▶ [Material for this task]
====================
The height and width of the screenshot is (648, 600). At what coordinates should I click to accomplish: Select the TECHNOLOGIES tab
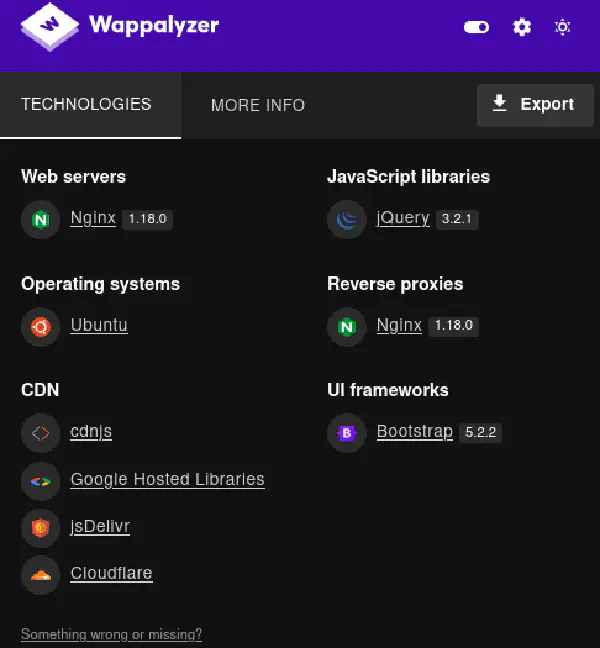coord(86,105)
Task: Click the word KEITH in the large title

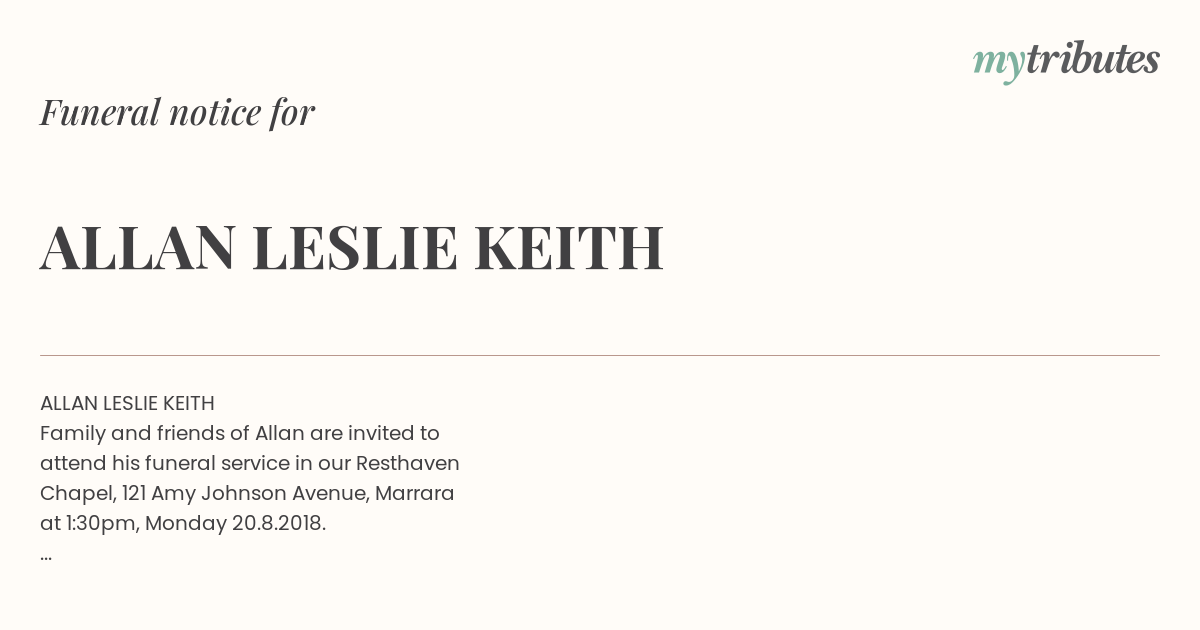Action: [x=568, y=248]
====================
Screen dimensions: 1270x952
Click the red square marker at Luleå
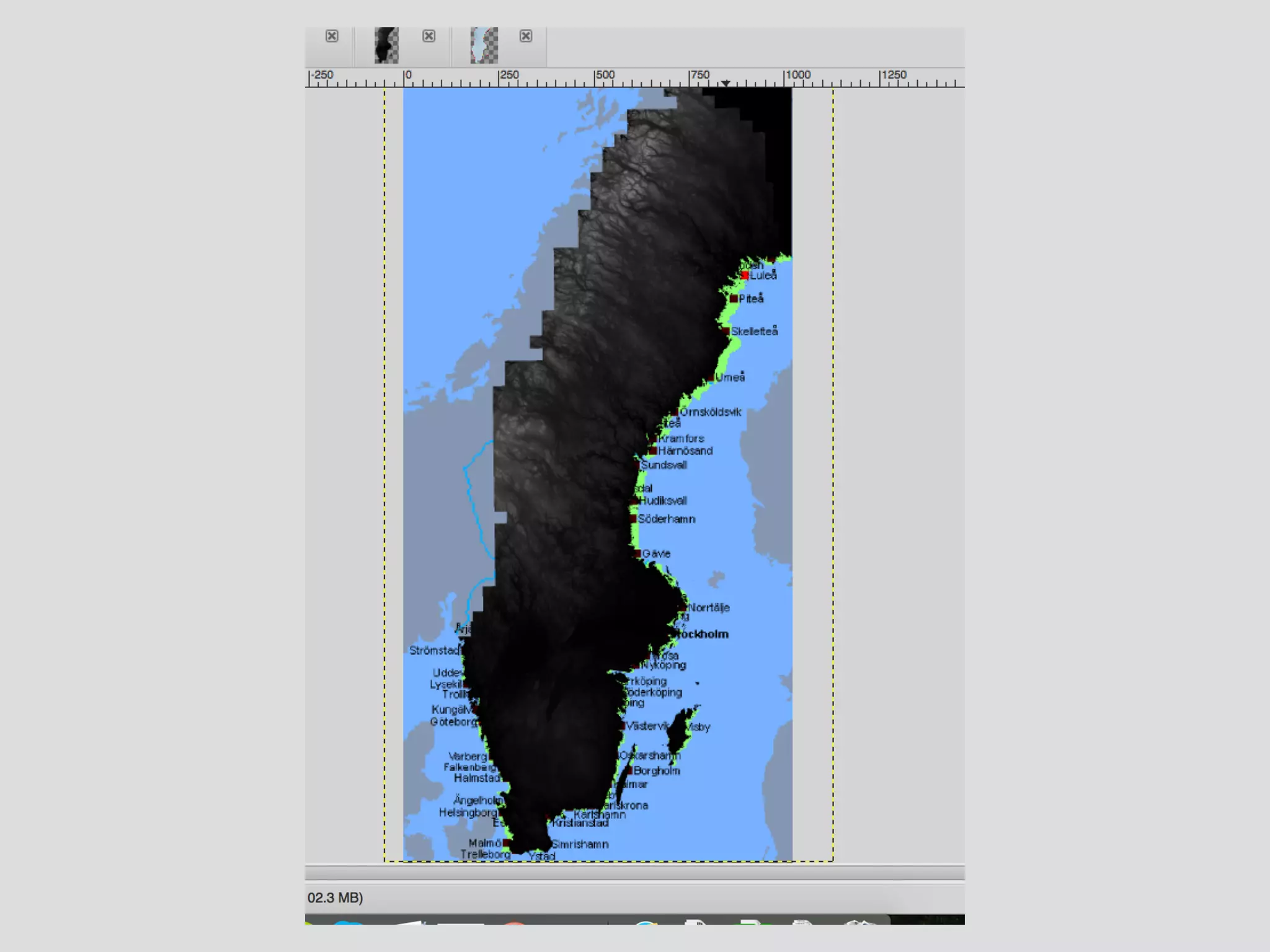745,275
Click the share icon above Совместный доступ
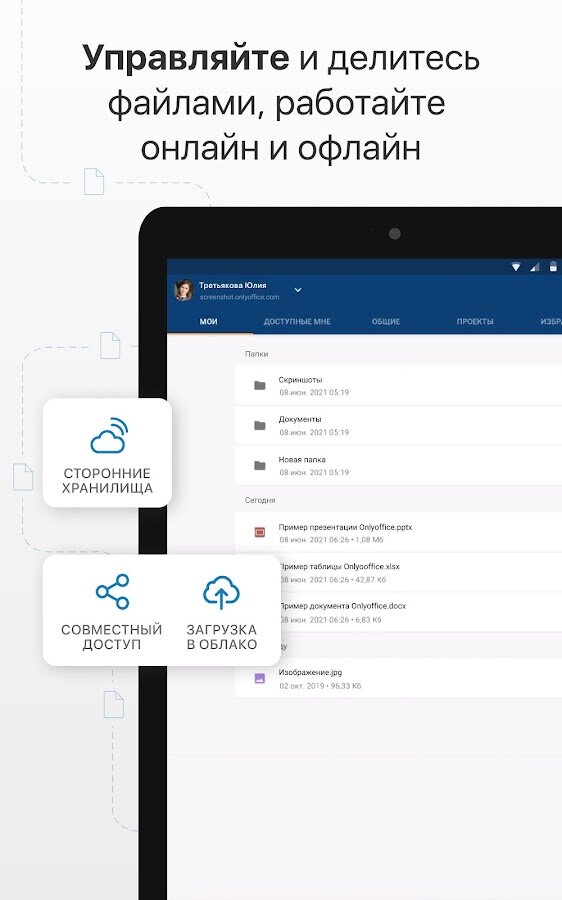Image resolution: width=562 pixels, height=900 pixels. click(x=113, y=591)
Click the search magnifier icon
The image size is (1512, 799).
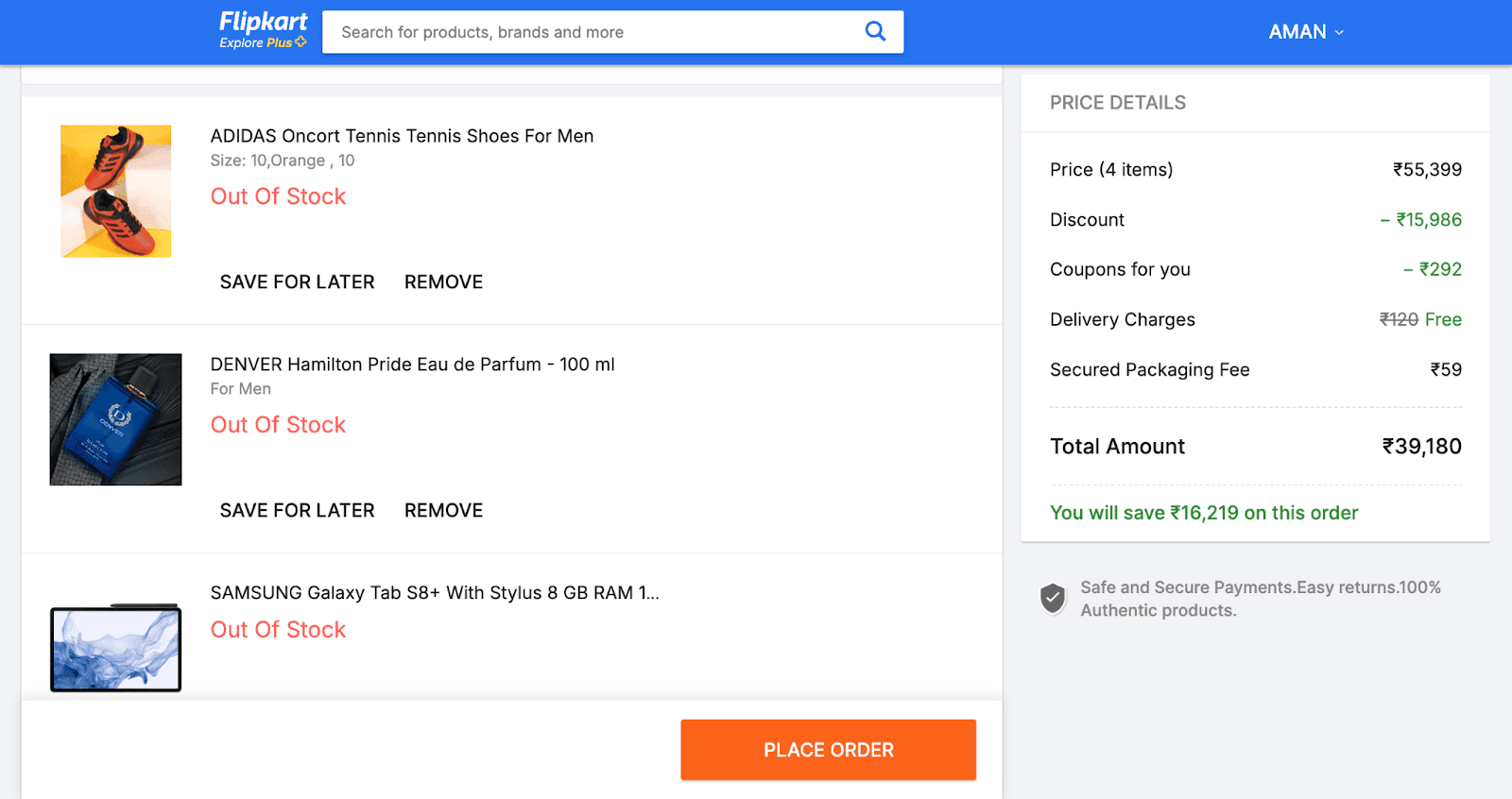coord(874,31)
====================
▶ [To do] Retype everything from the line containing "Click the search magnifier icon" down to the line containing "coord(874,31)", leaving out the pictures.

▶ [Answer for this exercise]
Click the search magnifier icon
The image size is (1512, 799).
coord(874,31)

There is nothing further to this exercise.